Relationship Breakdown

What you have there is a Psychoxiaojie. It can (and has) happened to the best of us. The feeling of relief when you get out of that house will be wonderful. You have called Bassman haven’t you ?

I usually try to stay away from the “dating” and other controversial threads, but I like the voice of reason here.

Ever see the movie “Swingers”? That describes Point #3 quite well. :wink:

“Mikey, you’re so money, and you don’t even know it!” :smiley:

[quote=“akosh”]3) You will probably move out and make some attempts at being independent and happy without her. You will be secretly pining for her and wondering if you will ever have a girlfiend THAT hot again (or young, I dunno). You’ll imagine her father introducing her to “suitable” boys who drive Mercedes and the jealousy will consume you. You will do your best to put on a brave face and tell her you are doing swimmingly without her, but this will have no effect on her feelings toward you as she will know you are bluffing. And then one day you will break down and call her and tell her your true feelings – that you love her and are miseable without her, and she will be very cold and tell you what she should have told you a long time ago, that it is OVER. You will be a hurt, rather sad individual for 2 months.

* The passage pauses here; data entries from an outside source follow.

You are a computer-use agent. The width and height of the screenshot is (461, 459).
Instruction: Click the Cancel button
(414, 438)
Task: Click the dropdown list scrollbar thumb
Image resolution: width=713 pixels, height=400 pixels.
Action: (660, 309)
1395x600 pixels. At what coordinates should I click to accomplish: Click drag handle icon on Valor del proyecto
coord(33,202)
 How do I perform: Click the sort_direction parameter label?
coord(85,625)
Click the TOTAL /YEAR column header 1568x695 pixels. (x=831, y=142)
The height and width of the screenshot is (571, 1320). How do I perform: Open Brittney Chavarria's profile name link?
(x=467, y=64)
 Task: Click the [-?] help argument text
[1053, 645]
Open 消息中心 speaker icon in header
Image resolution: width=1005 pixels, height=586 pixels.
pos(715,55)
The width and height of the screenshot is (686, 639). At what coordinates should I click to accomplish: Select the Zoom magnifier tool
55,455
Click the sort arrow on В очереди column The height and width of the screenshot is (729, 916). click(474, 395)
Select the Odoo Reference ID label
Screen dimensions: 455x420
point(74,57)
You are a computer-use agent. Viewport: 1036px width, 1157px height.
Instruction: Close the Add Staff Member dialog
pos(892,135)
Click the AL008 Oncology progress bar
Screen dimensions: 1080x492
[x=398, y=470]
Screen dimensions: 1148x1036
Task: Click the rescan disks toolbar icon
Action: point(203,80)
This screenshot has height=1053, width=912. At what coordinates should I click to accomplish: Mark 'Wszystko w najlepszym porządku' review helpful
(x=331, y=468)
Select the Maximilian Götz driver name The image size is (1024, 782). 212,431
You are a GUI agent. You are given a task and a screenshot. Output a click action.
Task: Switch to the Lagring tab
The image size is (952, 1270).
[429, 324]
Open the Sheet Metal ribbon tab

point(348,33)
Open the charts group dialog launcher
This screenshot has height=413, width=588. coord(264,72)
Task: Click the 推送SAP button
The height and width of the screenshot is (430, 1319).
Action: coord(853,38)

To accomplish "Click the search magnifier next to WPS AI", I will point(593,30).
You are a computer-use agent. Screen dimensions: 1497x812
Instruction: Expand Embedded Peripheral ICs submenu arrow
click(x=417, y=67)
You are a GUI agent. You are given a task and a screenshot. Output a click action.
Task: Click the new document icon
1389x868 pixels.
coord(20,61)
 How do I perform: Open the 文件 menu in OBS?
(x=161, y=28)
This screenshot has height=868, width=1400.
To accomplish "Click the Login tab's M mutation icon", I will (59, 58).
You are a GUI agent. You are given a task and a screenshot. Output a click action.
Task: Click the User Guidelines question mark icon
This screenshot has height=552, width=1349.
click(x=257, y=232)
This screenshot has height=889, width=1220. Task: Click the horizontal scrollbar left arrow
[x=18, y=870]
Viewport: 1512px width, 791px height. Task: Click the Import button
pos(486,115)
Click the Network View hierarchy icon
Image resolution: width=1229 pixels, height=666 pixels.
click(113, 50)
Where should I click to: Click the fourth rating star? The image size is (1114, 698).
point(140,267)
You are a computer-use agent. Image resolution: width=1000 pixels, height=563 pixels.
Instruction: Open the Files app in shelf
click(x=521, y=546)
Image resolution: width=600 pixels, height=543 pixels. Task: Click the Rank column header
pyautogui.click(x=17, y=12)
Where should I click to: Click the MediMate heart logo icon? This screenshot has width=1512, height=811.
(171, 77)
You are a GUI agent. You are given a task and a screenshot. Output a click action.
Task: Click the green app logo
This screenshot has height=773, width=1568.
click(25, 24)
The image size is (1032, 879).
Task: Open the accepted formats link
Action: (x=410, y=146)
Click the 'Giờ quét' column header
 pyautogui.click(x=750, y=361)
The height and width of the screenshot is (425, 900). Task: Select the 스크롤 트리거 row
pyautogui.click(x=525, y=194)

Then slowly you will think of her less and less until 5 months later when you will never think of her and you are having a great time and are either extremely happy being single or have met a great new girl. Then, when you really are truly happy and never thinking of her, either with or without your new fabulous girlfriend, she will call. She will tell you how much she wants to catch up. She will tell you she doesn’t live at home anymore and that she is sorry about how she treated you. She will say she wants to see you again, and act cutesy like she always did before; suggesting at the possibility of you two getting back together again. And you’ll think back on all that had transpired before this point in time… and she will be the last person you want to see. At this point she will want to get back together with you because you are again the independent guy she originally went for in the first place and not the lost puppy who gets treated like shit and then asks for advice on an internet forum. But you will have moved on, and think, "there is no way in hell I would go back to that miserable existence, 'cuz if I did, she would instantly lose all respect for me all over again and I’b be right back where I started.

You will have a good laugh and wonder how you ever put yourself in such a pitiful situation to begin with.
[/quote]

Ok, your gf should know better.

Taiwanese in general have no idea or understanding of western culture. What they think they know comes from the movies and not much else. They will treat you in exactly the same way as they treat everyone else and are shocked if you don’t treat them the same way as Taiwanese treat them. How could we be expected to know how to do that?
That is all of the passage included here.